Biz haberciler için gündem ne zaman düşer, ne zaman habersizlikten  şikayet ederiz bilir misiniz?
Başbakan ne zaman yurt dışına çıkarsa, gündem düşer. Gündemi genelde Başbakanlar oluşturur. İster Demirel, ister Özal veya Erdoğan, farketmez. Gündemin rengini onlar oluşturur.
Şimdi kalkıp, bütün suçu köşe yazarlarına yüklemek çok büyük haksızlıktır.
Köşe yazarları, görüşlerini yazan kişilerdir.
İsterseniz kabul edersiniz, ister reddedersiniz.
Kişisel görüşlerdir bunlar. Bizler nasıl  siyasetçilerin  görüşlerine karışmıyorsak, Başbakan’ın da kalkıp yazarların köşelerine karışmaması gerekiyor.
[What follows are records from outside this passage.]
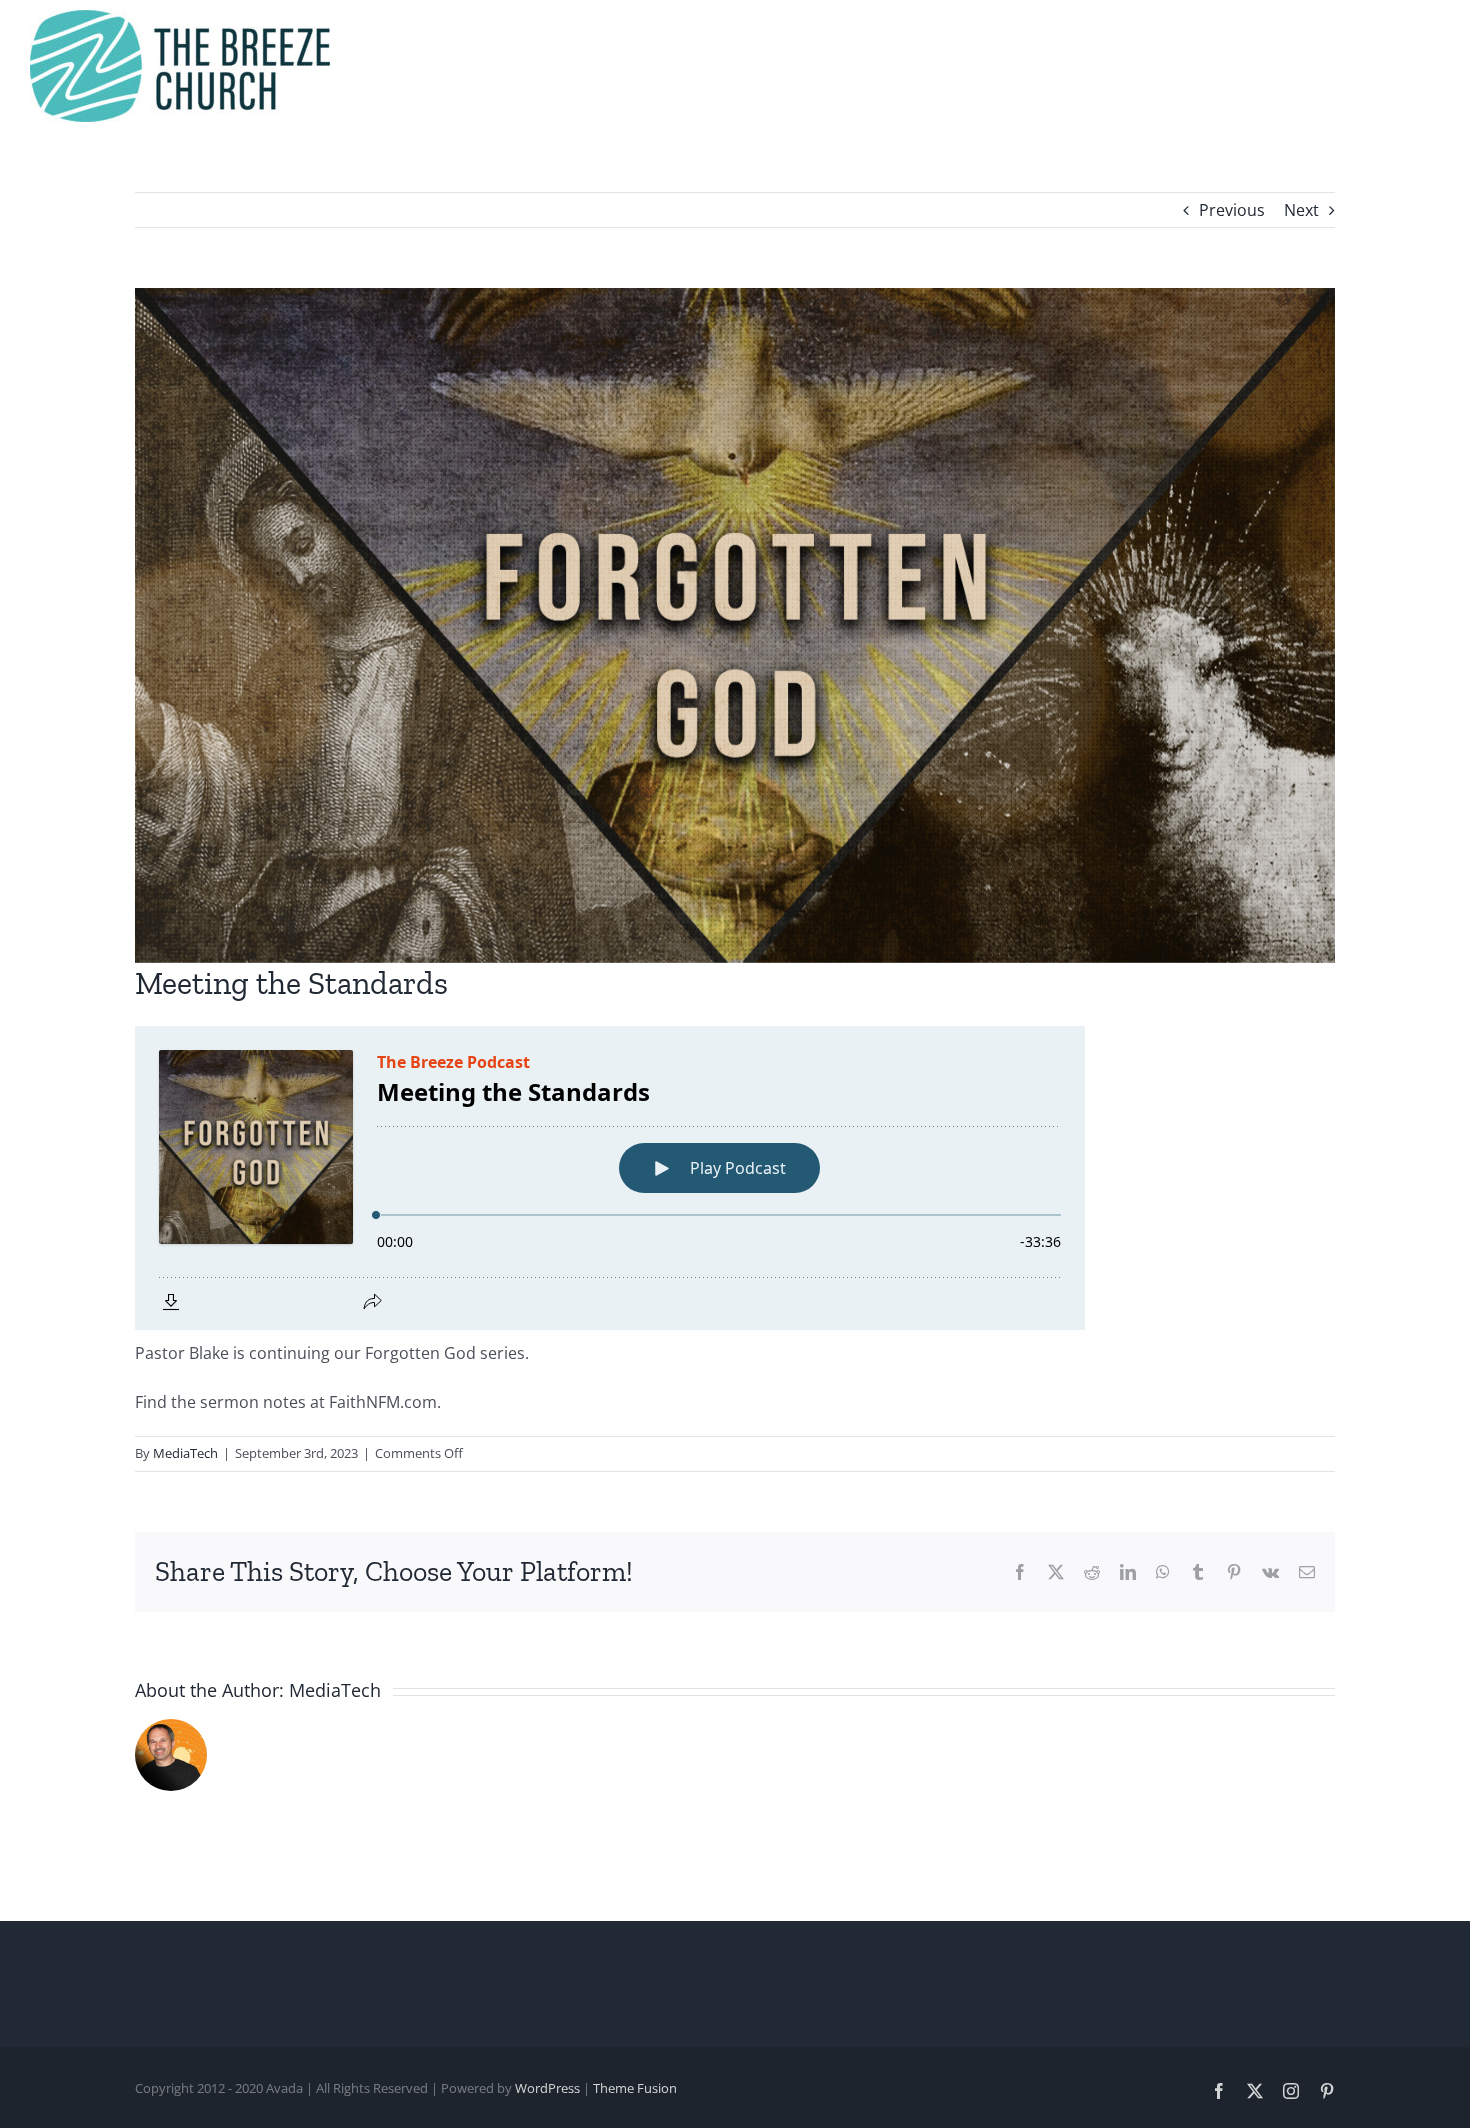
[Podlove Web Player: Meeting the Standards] (735, 1178)
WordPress (547, 2088)
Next (1301, 210)
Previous (1232, 210)
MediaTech (185, 1453)
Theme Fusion (635, 2088)
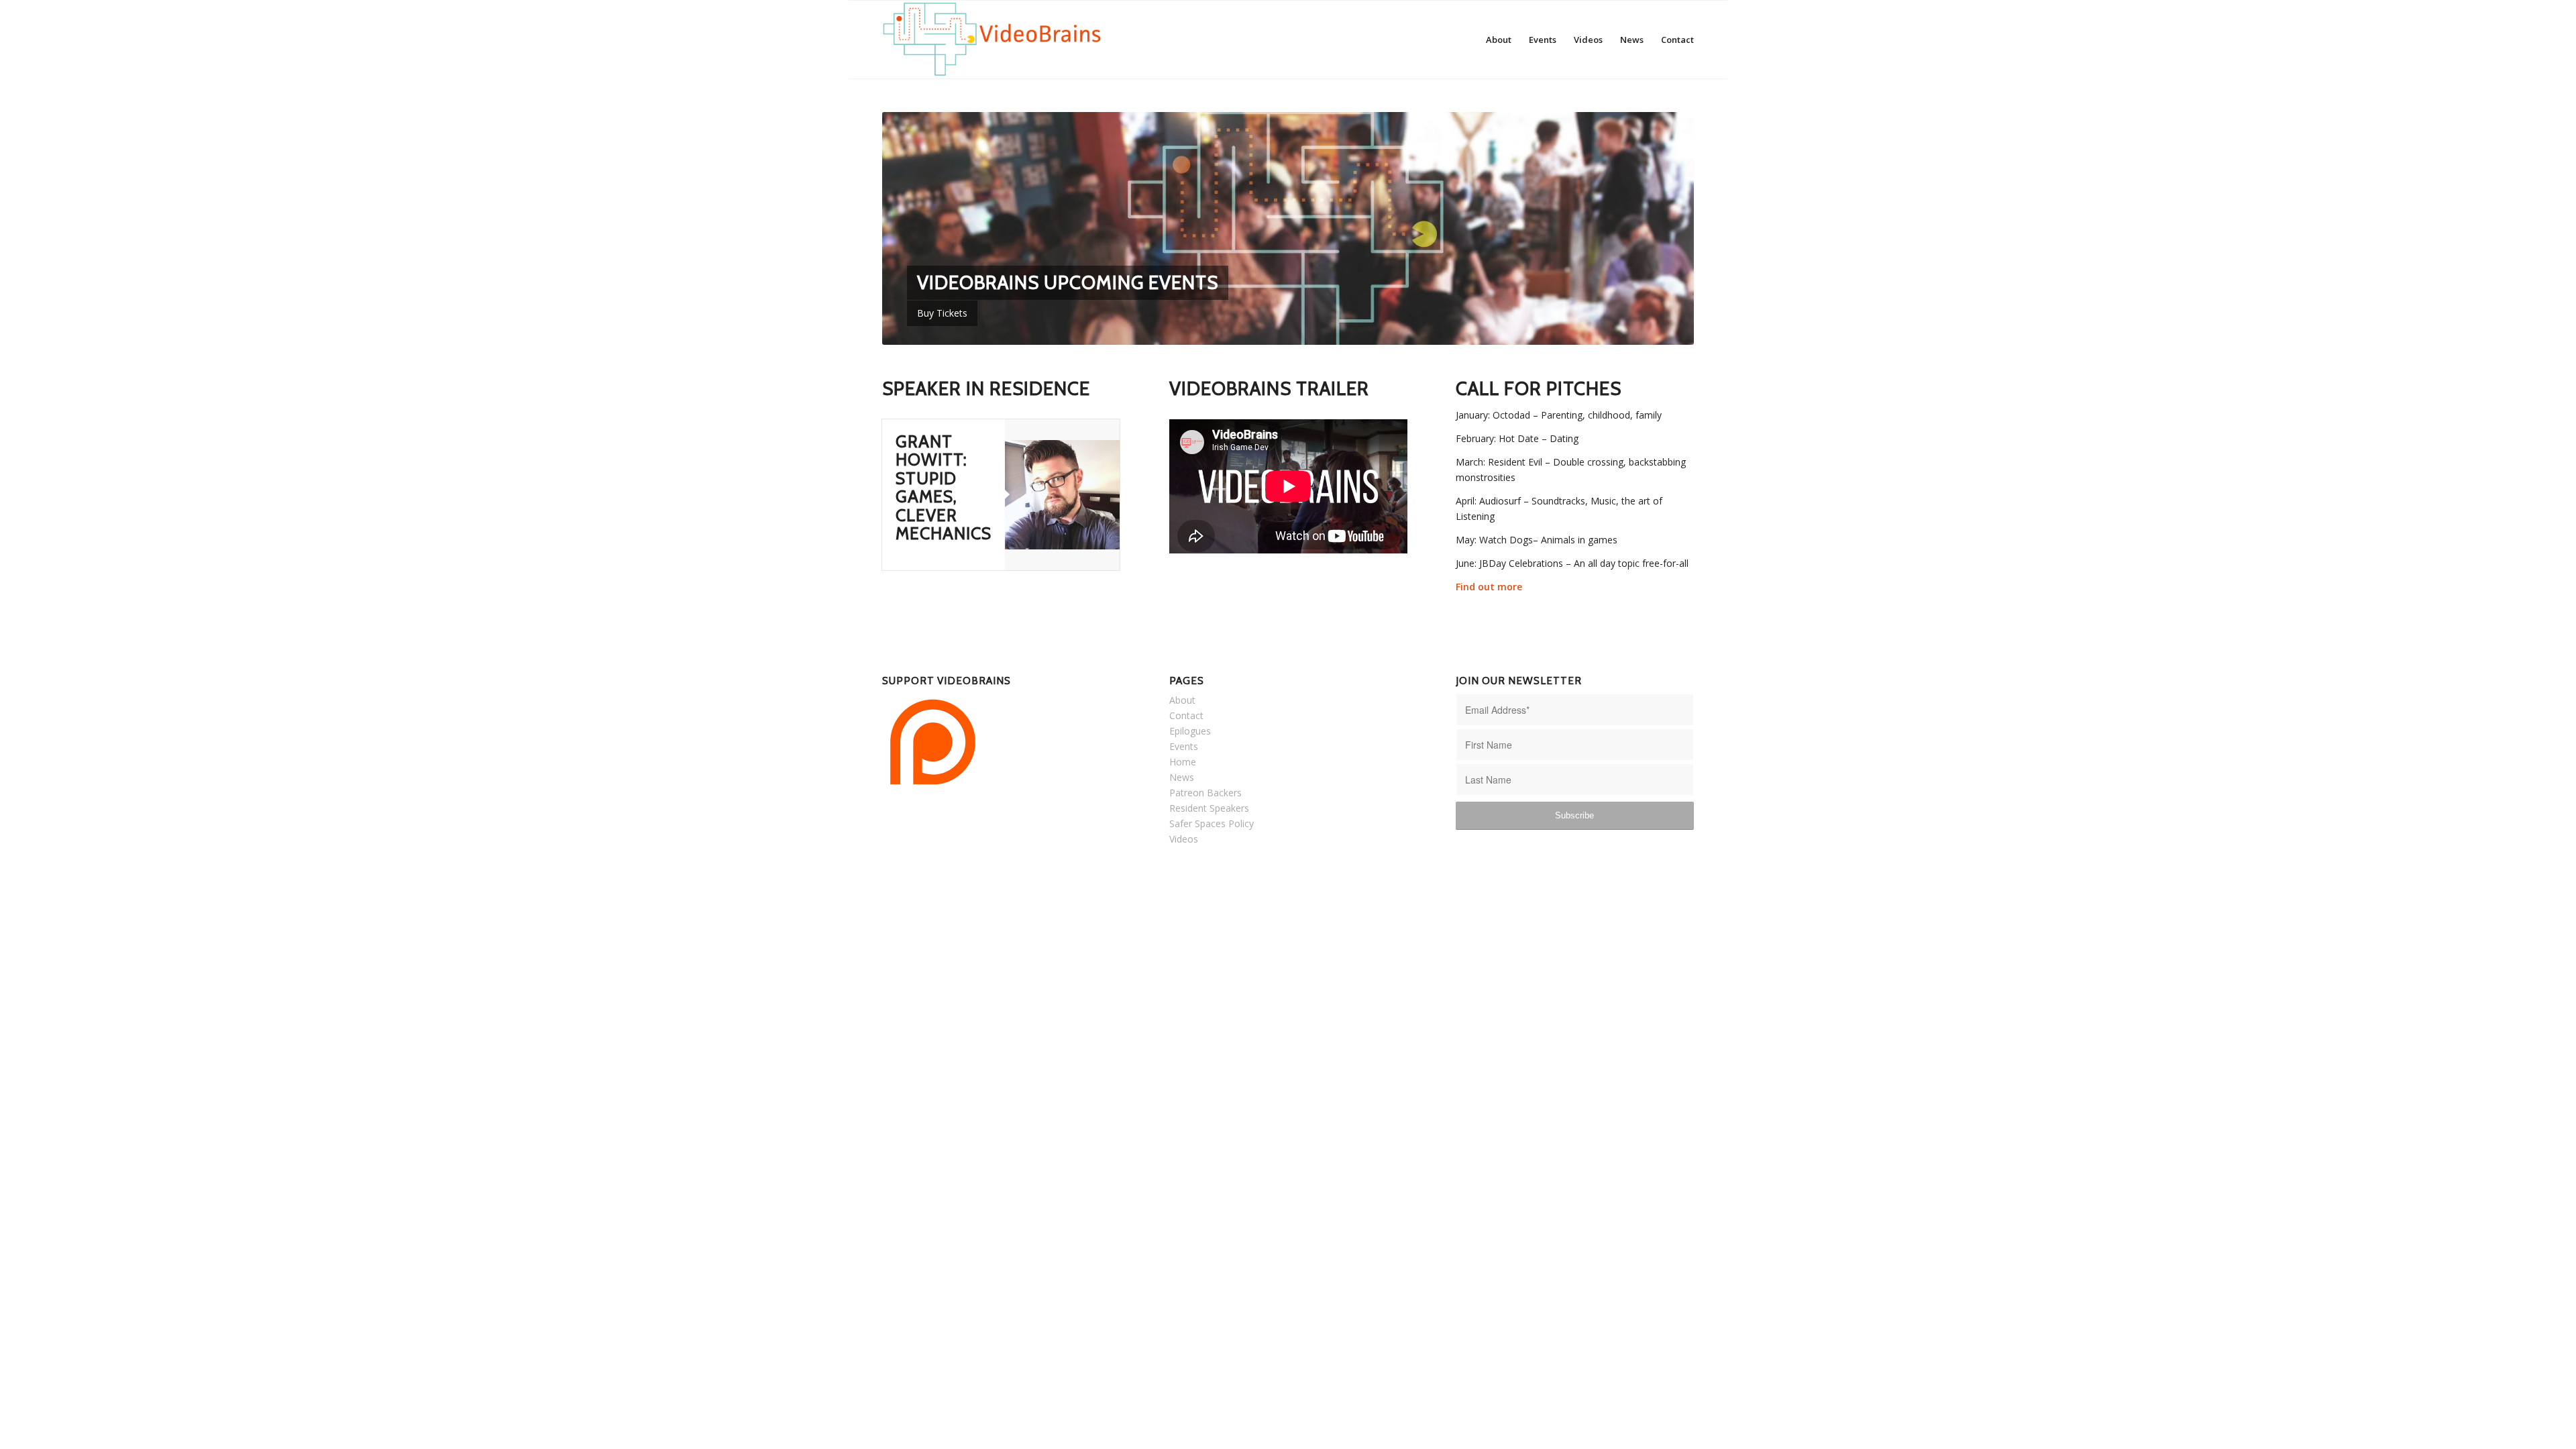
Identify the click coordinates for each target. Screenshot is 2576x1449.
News (1181, 777)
Böylesine bir hoyratlığa hiç gerek yoktu.
Başbakan bu tutumuyla eleştirilere ne kadar kapalı olduğunu bir defa daha gösterdi.
Erdoğan kadar kendi kendine zarar veren bir lider hatırlamıyorum. İhtiyacımız olan şey demokratik ve yapıcı bir eleştiri kültürü ile ferasetle siyaset yapılması. Çok mu şey istiyoruz?